EXERCISE REQUIREMENTS |
From the data below, return all lines holding the string "TIME".

DATA RECORDS |
::::
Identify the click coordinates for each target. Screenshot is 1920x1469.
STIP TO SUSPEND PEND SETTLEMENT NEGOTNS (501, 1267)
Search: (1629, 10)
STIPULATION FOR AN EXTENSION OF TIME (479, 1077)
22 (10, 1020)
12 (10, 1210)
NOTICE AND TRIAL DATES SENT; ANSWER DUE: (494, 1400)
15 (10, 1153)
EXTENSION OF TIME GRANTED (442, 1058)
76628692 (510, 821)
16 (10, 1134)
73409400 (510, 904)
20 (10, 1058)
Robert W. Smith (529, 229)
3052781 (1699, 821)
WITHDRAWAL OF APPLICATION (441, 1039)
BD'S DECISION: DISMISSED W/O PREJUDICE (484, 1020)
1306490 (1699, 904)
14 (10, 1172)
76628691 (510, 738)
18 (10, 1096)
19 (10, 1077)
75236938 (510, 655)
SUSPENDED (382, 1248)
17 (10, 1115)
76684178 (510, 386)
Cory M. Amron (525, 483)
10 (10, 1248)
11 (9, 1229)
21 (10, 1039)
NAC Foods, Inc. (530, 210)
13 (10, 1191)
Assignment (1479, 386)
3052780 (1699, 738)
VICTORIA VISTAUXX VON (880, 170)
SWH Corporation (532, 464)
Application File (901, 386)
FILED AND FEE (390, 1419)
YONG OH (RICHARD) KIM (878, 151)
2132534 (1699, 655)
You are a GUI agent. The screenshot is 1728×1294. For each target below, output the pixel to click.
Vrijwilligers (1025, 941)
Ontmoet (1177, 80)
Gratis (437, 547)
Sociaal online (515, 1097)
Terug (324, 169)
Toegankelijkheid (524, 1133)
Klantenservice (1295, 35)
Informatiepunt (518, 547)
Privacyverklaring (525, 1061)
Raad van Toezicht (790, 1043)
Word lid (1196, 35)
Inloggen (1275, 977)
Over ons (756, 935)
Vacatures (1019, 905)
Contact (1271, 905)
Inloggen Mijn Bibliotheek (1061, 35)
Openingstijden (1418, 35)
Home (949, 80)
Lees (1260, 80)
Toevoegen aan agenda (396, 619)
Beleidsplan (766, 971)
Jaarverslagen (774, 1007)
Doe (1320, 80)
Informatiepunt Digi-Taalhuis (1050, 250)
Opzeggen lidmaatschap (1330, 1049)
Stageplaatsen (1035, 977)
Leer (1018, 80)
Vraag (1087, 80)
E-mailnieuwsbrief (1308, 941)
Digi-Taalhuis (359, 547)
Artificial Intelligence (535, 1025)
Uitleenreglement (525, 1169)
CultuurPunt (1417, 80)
::::
PROBLEM SOLUTION |
STIPULATION FOR AN EXTENSION OF TIME (479, 1077)
EXTENSION OF TIME GRANTED (442, 1058)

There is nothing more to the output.